O estudo também identificou 3.219 professores ou pesquisadores estrangeiros atuando no Brasil, vindos, principalmente, da Argentina, de Portugal, da Itália e do Peru. Eles estavam distribuídos por 264 instituições brasileiras, a maioria em São Paulo, trabalhando, sobretudo, com ciências exatas, ciências da Terra e humanidades.
Por um lado, o artigo ressalta a importância de incentivos para atrair estrangeiros, na medida em que a vinda desses profissionais possibilita interações internacionais sem que os brasileiros precisem sair do país. Por outro, sublinha a necessidade de mudanças políticas e administrativas nas instituições de ensino superior do país para incentivar a mobilidade internacional dos brasileiros, com diversidade e equidade, assegurando as vantagens desse processo para o desenvolvimento da ciência e da economia nacional.

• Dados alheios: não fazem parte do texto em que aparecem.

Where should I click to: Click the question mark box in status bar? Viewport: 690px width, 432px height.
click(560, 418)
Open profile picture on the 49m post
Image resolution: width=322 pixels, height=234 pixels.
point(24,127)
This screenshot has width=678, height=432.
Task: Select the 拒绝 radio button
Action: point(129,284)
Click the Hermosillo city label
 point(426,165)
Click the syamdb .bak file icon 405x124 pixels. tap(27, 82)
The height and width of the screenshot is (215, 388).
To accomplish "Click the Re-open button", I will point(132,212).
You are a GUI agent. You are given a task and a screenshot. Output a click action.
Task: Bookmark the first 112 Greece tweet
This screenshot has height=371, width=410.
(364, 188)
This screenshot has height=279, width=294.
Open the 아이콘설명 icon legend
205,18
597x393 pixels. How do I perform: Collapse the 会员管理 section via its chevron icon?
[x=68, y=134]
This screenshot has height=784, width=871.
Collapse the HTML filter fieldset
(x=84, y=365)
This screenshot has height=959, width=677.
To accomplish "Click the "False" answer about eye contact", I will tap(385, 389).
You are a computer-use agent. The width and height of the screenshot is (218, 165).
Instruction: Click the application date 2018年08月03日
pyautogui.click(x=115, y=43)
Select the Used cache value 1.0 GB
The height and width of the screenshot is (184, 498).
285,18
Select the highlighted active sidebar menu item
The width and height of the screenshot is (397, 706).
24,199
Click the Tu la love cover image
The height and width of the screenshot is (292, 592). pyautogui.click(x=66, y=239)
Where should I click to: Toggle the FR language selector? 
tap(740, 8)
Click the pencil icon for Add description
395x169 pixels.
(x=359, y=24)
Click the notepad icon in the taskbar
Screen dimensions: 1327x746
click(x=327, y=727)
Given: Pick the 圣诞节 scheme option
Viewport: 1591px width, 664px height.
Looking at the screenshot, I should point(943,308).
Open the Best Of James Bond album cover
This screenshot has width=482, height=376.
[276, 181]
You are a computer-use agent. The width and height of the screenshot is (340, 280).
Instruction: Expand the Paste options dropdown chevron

O estudo defende, por exemplo, mecanismos de controle para que, no seu retorno ao Brasil, os profissionais apliquem as competências adquiridas no exterior e mantenham em funcionamento suas redes de colaboração internacional. Sem uma adequada política de regresso e fixação de pesquisadores, corre-se o risco de que os profissionais não retornem ao país e, assim, o desenvolvimento da ciência nacional – principal objetivo da política de mobilidade internacional – pode não ser plenamente alcançado. “É essencial que as políticas de mobilidade estejam integradas às prioridades nacionais de ciência, tecnologia e inovação, valorizando a permanência de cérebros em território nacional (e não somente a circulação)”, diz Schleicher. “Para isso, é ainda mais importante expandir o espaço para os jovens pesquisadores que regressam do exterior com formação de alto nível e reduzir as barreiras corporativas que impedem o melhor desenvolvimento de seus potenciais”, pontua.
O artigo recomenda também ações voltadas aos discentes, como programas “que ajudem a maximizar a experiência dos estudantes, integrem os conhecimentos adquiridos no exterior à realidade do país e ofereçam orientação cultural e acadêmica aos que ainda irão se beneficiar da mobilidade fora do país”. Já no caso de estudantes internacionais alocados em universidades brasileiras, “destaca-se a necessidade de apoio contínuo, criando estruturas e programas sociais e acadêmicos para facilitar sua integração”. O artigo em inglês Brazilian Student and Professor Mobility, liderado pela professora Concepta McManus e demais colegas, pode ser acessado aqui.
Como desdobramentos da pesquisa no Ipea, a mesma equipe assinou outros dois artigos recentes nos Anais da Academia Brasileira de Ciências. Em The South-South Dimension in International Research Collaboration (2024), os autores abordam publicações colaborativas entre grupos de países do Sul Global, e trazem dados que podem orientar parcerias científicas Sul-Sul, considerando sinergias já existentes e a maximização dos resultados. Já em Brazilian South-South Scientific Collaboration and The Sustainable Development Goals (2023), o foco é a colaboração internacional brasileira em artigos científicos sobre os Objetivos de Desenvolvimento Sustentável (ODS), evidenciando a predominância do ODS 3, que trata de saúde e bem-estar, nessa parceria do Brasil com grupos de países do Sul Global. Os ODS 2, 5, 13, 14 e 15 também se destacam.